I have known so many instances of girls marrying against their wills, going from the altar to the nuptial couch perfect victims, yet becoming quite happy women simply and solely because their husbands turned out to be first-class fuckers. This is absolute gospel and my gentle readers may believe it.

I was sitting reading Louie's delightful, loving, passionate letter for the fiftieth time, my prick standing deliciously all up my belly under the buttons of my trousers as it thought of the dear cunt it had so often fucked and spent in, when I was suddenly astonished at seeing Mrs Selwyn and Fanny walking into my room unannounced. It was very hot and I was surprised at seeing Mrs Selwyn, who was so delicate, expose herself too much to the sun.

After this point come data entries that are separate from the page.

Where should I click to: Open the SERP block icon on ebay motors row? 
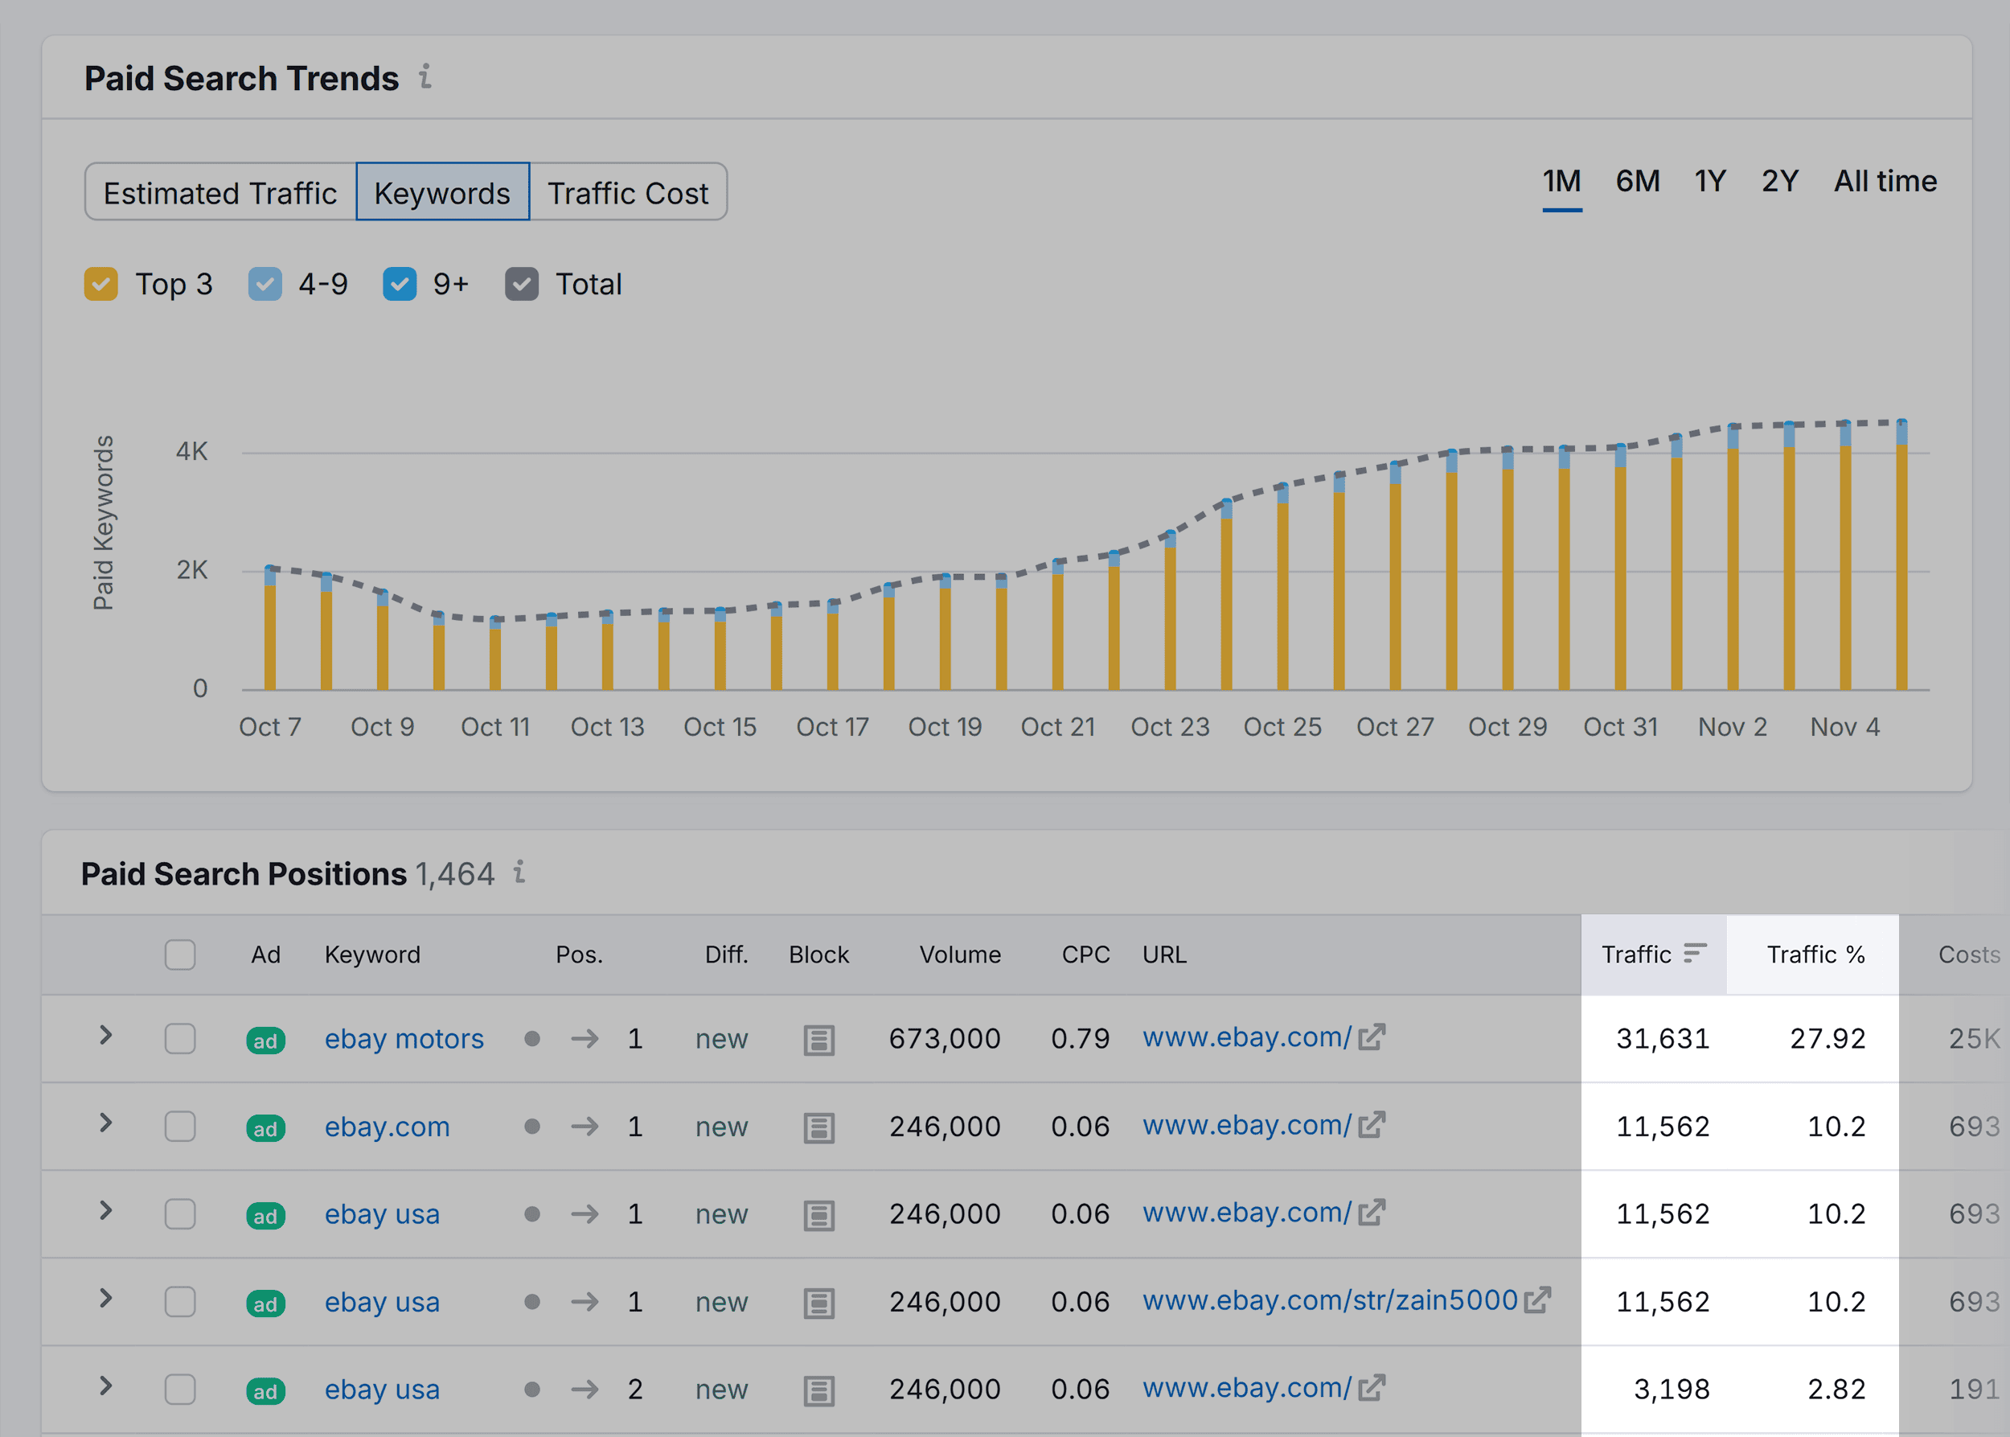tap(818, 1040)
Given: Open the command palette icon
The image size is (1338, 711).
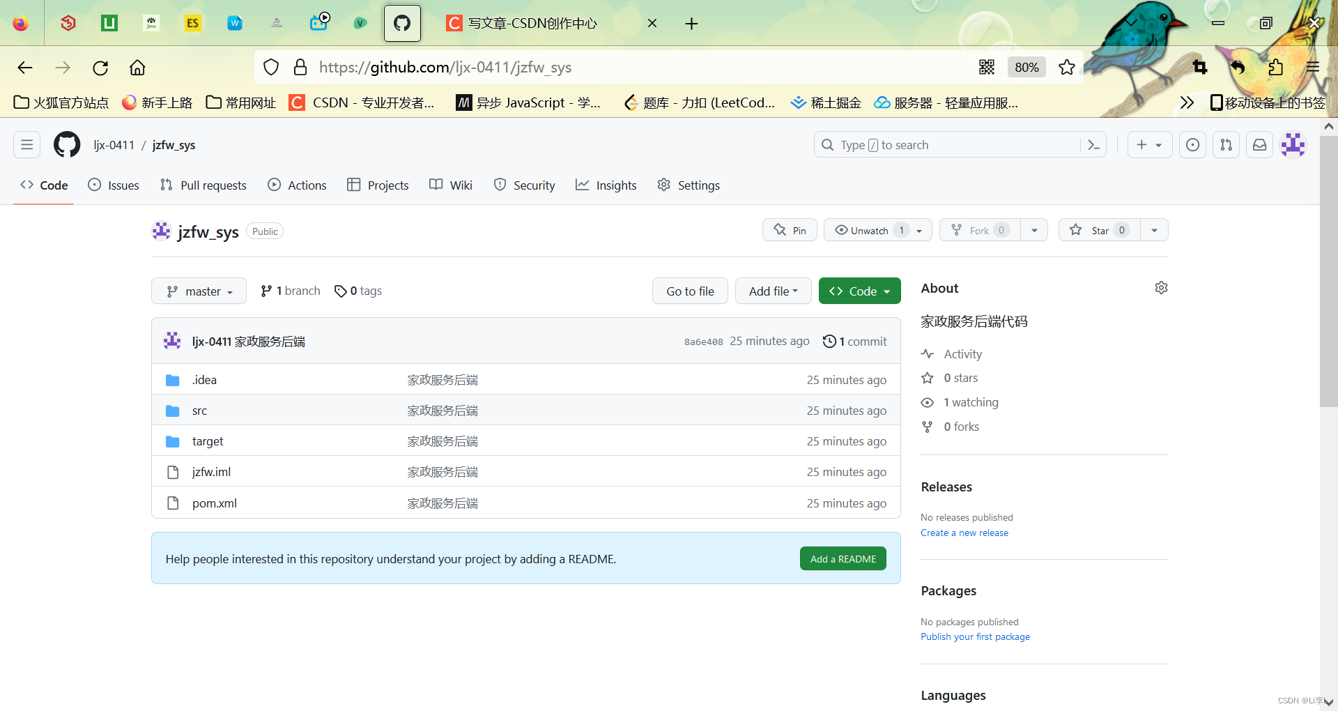Looking at the screenshot, I should [1093, 144].
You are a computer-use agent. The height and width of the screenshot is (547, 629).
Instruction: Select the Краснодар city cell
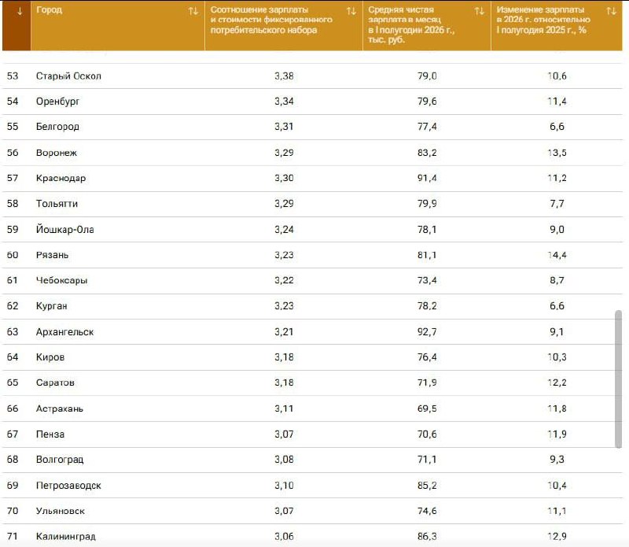(x=61, y=179)
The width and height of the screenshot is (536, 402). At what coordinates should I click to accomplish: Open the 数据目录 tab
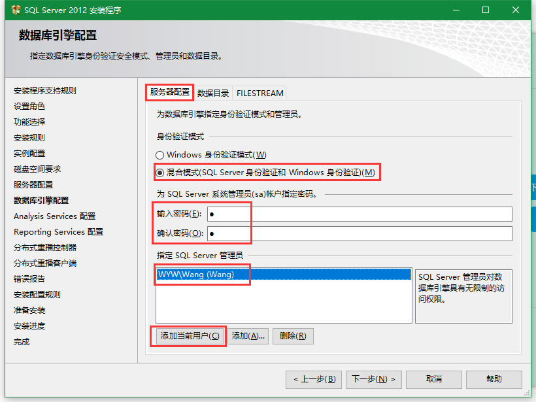pos(213,93)

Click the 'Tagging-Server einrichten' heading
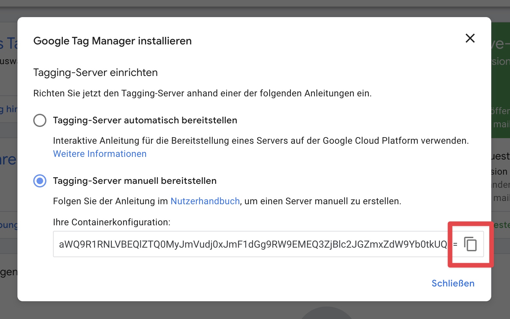(x=95, y=73)
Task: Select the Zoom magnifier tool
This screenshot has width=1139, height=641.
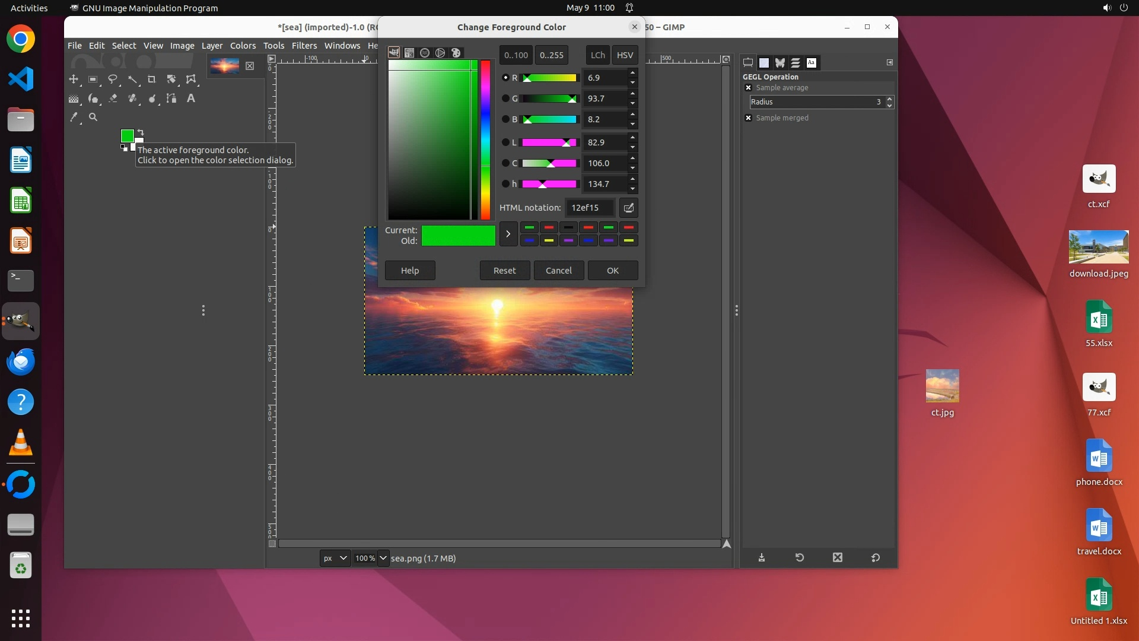Action: [x=93, y=118]
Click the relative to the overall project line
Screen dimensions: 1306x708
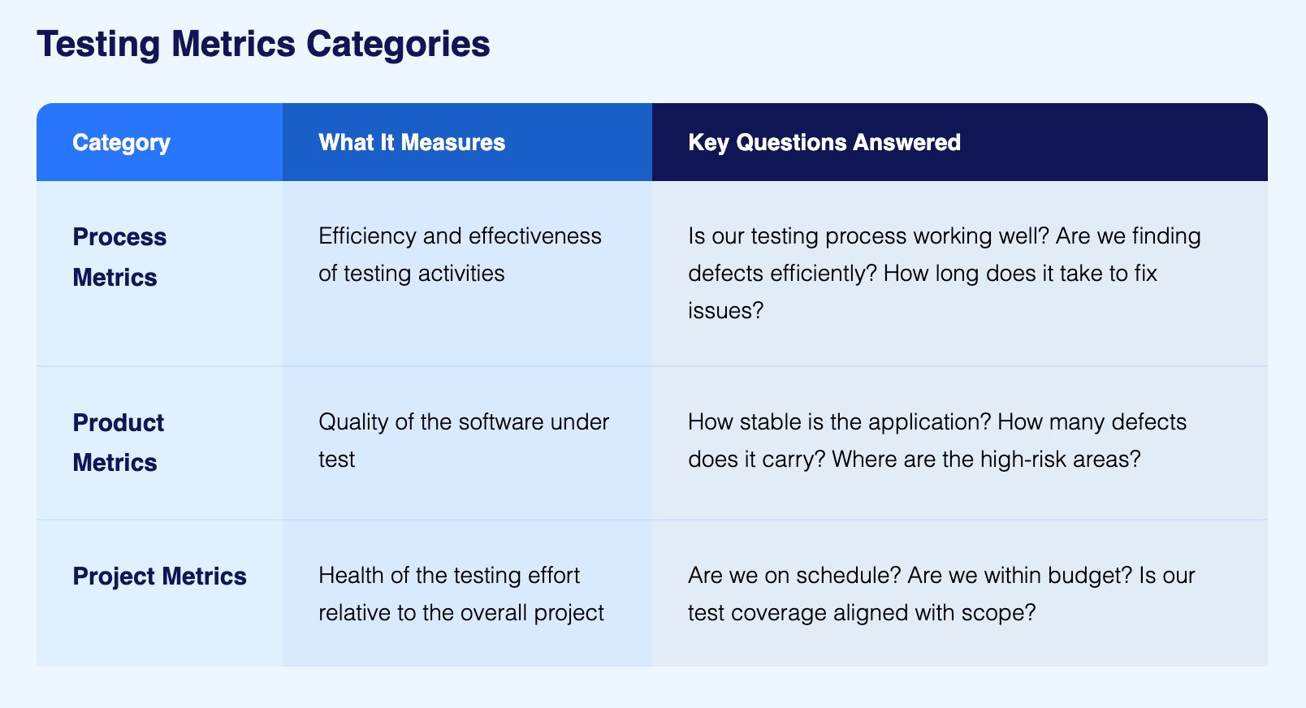(461, 612)
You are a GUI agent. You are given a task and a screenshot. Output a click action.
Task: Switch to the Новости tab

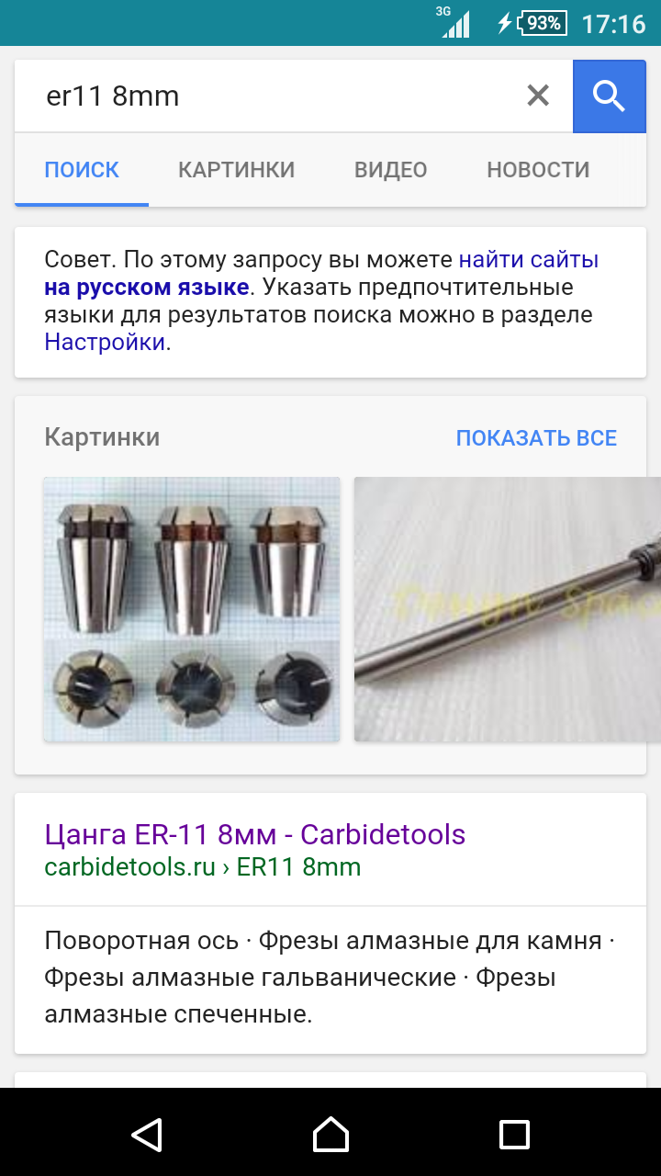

'Oh Mrs Selwyn! What on earth has made you come over here in this blazing sun? If you wanted me why did you not send word for me? Here sit down under the punkah! Here is a chair! There now! Tell me what I can do for you and you know I will do it.'

Mrs Selwyn looked at Fanny and smiled. Fanny looked at me with the queerest expression of half-fun, half-earnestness in her glorious violet eyes. She looked extremely pretty. She had not lost any of the fresh colour she had brought down in her face from Cherat. Clad in a thin muslin dress, her bosom was that of a glorious nymph. Its two little mountains, evidently much grown since I had seen them bare and uncovered some months before, were swelling out in the most voluptuously tempting manner on either side. Her well-rounded and healthfully shaped thighs were equally well shown off by the soft folds of her dress and her lovely little feet and ankles, crossed in front of her, ended a fine pair of well developed legs which I did not wonder Lavie would like to open and take his pleasure between. Fanny seemed to me altogether more beautiful this day than I had ever seen her before. But I looked upon her as never to be mine and so schooled was I in this thought that, much as I admired her, my prick grew none the stiffer and was standing simply and solely for the sweet cunt between my Louie's thighs, thousands of miles away.